Хочу поделиться с вами своими размышлениями о переводе. Ведь мы, переводчик и читатели-практикующие, оказываемся и находимся с вами в одной лодке. Так что мои размышления и подходы имеют к вам прямое отношение, хотим мы этого с вами или не хотим.

° Я думаю, что в идеале переводить надо полностью весь текст (без исключений) на родной язык. Я думаю это, исходя из позиции самого Пробужденного – Мудреца Шакья, заповедовавшего это своим ученикам, и исходя из опыта тибетцев, представляющих для меня в моей деятельности перевода непревзойденный пример. Вы знаете, они перевели все: не только такие слова, как клеша, аварана, сангха, санскара, бодхисаттва, бодхичитта, скандха, т.д., но даже слово Будда – перевели! а не заимствовали. По-тибетски Будда – сангьей. Они перевели, а не заимствовали и имена буддийских персонажей: начиная от имен бодхисаттв (Акшобхья, Манджушри, т.п.), включая всех божеств Ваджраяны, и вплоть до личных имен индийских буддийских Учителей и ученых.

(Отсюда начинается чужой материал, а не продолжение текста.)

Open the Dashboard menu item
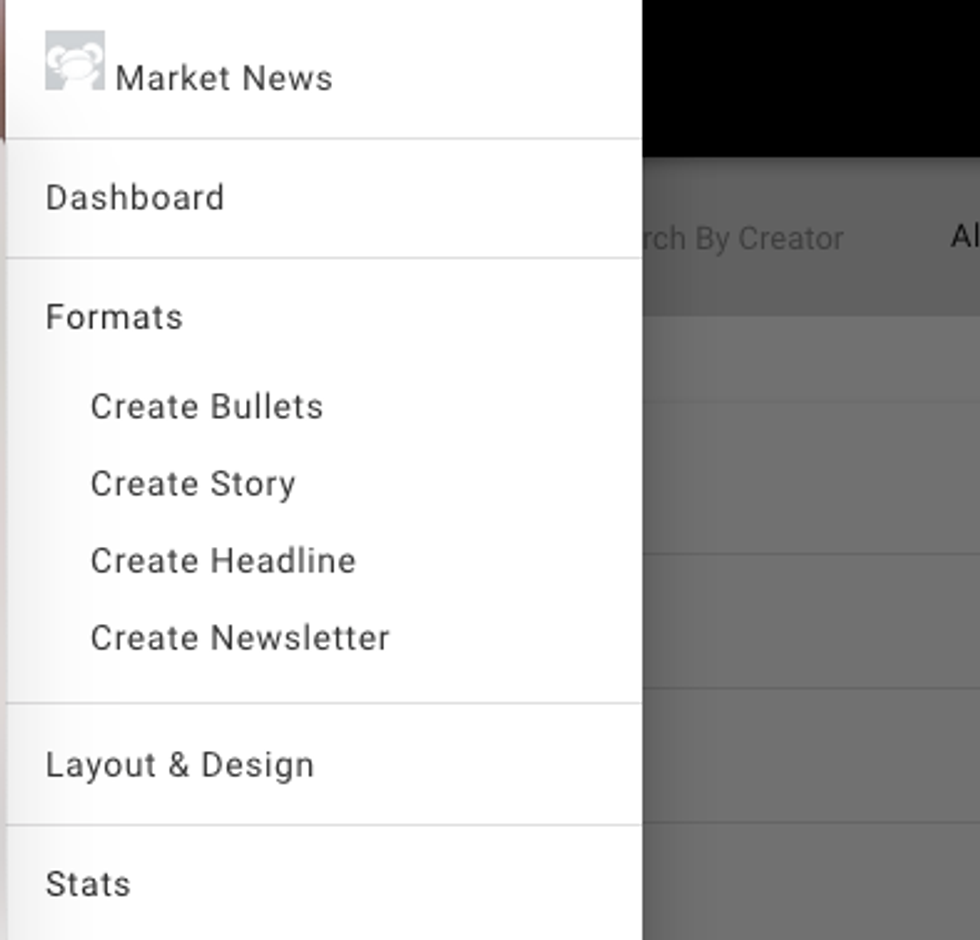This screenshot has height=940, width=980. click(135, 198)
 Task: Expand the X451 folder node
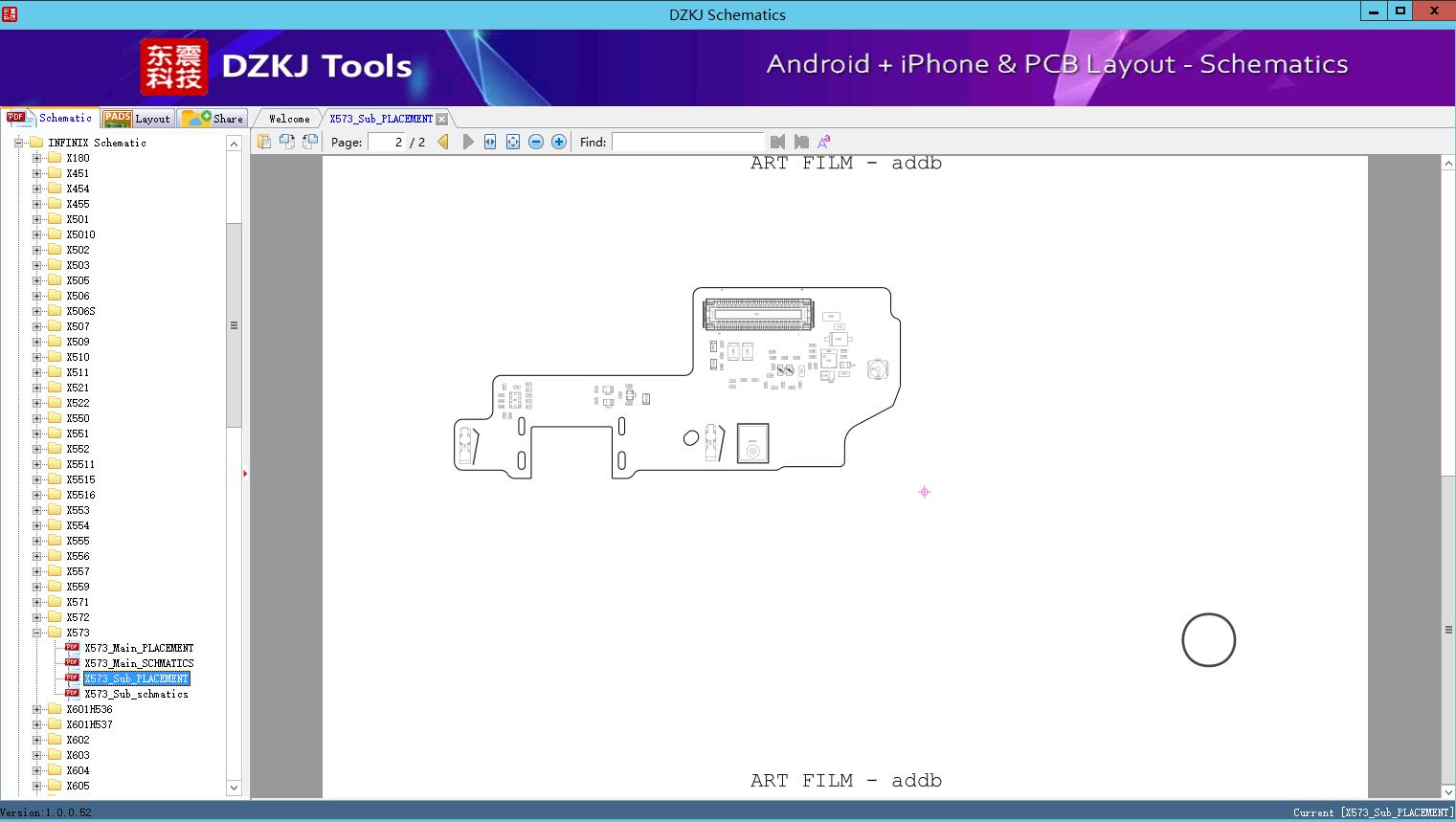pyautogui.click(x=35, y=173)
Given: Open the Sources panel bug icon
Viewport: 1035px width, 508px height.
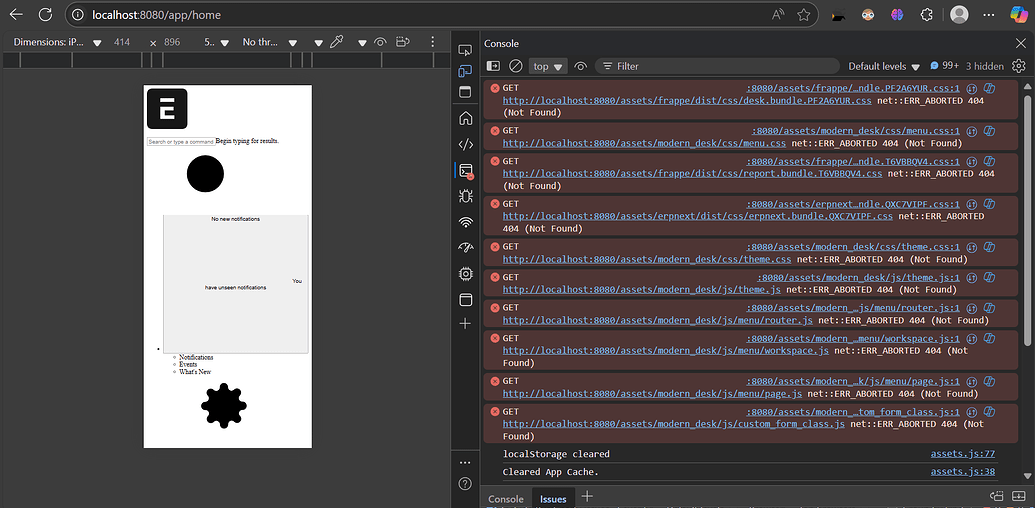Looking at the screenshot, I should (465, 196).
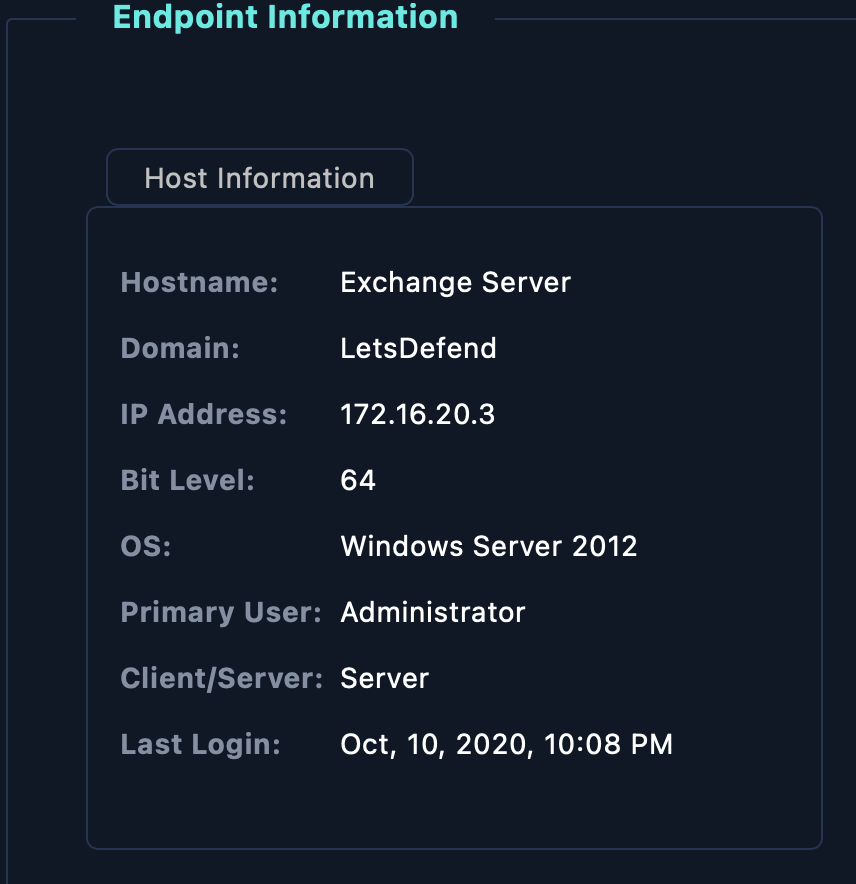Select the Last Login date value
The width and height of the screenshot is (856, 884).
click(x=506, y=744)
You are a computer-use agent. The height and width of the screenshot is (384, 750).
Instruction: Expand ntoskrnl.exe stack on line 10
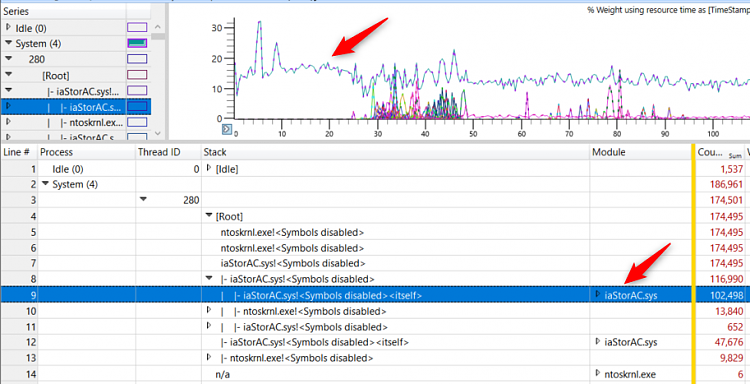(x=209, y=311)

° Как я пытаюсь переводить полностью весь текст? Принципиальные проблемы возникают при переводе терминологии, это понятно. Здесь мы имеем дело с наиболее остро и ярко воплощенной проблемой освоения буддизма в рамках своей культуры. В общем эта проблема распространяется на соотнесение культурых парадигм и охватывает следующие проблемы: какие модели поведения, этикета, социального устройства должны мы перенимать из буддийской тибетской культуры, а какие нет? Как нам подходить к философским концепциям – учитывать ли существующие или существовавшие на Западе параллельные или дополнительные концепции? – и т.д. Конкретно же для терминологии я понимаю проблему следующим образом: мы переносим из другой культуры драгоценные образцы, как пересаживают образцы растений, и в нашей почве эти образцы приживаются, вырастают, приспосабливаясь к местным условиям, в результате чего возникают новые варианты тех же самых видов (то есть ель сохраняет принципиальные качества ели, яблоня – яблони и т.п.). В данном случае метод введения в язык заимствований вместо перевода (например – бодхичитта, Бодхисаттва, клеши, скандхи и т.д.) я понимаю как аналогию выращивания привезенных образцов растений в застекленных от местного окружения теплицах. Конечно, в теплицах растения тоже вырастают и сохраняют все свои качества, однако они остаются принципиально отделенными от среды чужаками – экзотическими растениями. Может быть, с некоторыми растениями и невозможно поступить иначе – и мы, возможно, с терминологией не сможем поступить иначе в некоторых исключительных случаях: так трудно придумать перевод для слова ваджра по причине экзотического историко-этнографического комплекса значений этого слова (хотя тибетцы перевели: дорчже, то есть превосходный камень, отразив в переводе одну сторону комплекса значений: крепость и драгоценность, правда, здесь пропадает историческое значение ваджра как пучка молний – оружия Индры), но даже и здесь можно пробовать: например, сполох (образ молнии, с приведением к мужскому роду, что принципиально для этого термина). В подавляющем же большинстве случаев мы можем выращивать новые образцы, воплощающие в себе существенные характерные признаки иноземных образцов и начинающие выражать также местные особенности, соответствующие среде.

Конечно, то, о чем я говорю, неминуемо требует творчества – и в данном случае бояться творчества значит не решать проблемы отыскания наиболее пригодной местной почвы для пересадки и метода самого пересадки, но или сохранять образец в теплице или втыкать в любую почву, хоть в гравий: авось приживется, не веря в разнообразие местных возможностей. При этом, когда я говорю о творчестве, я не подразумеваю подмену переносимого образца на другой, какой-нибудь местный вид, на который мы просто навесим необходимую бирку: «гималайский кедр» и т.п. Итак, я предпринимаю усилия для того, чтобы наилучшим возможным для меня образом осознать, что я переношу – пересаживаю на свою русскую почву, для этого требуется изучение термина в его родном языке – в сочетаниях, контекстах, в его истории, этимологии, по возможности, а затем я подыскиваю русскую почву и опять-таки беру словари, но теперь все русские. Некоторые пересаживаемые образцы в плане метода пересадки могут нуждаться в подпорках – иначе корни их расшатаются и они не приживутся, так же и с терминами: некоторые внове вводимые русские термины нуждаются в сопровождении первоначальной интерпретации, отграждения их востребованных в данном случае значений (может быть, что это даже и устаревшие их значения) от тех, что в данном случае не в активе, ведь многие слова обладают рядом значений и подтекстов.

Думаю, мы можем и создавать новые для русского языка слова, пусть читатели замечают, что это особый язык – буддийский. С моей точки зрения, это не криминально, это нормально. В санскрите и тибетском тоже возникли некоторые слова, принадлежащие исключительно буддийской лексике и отсутствующие в обыденном языке. Пусть читатели замечают, что это буддийский язык, но пусть этот язык будет понятным на корневом уровне - будет русским.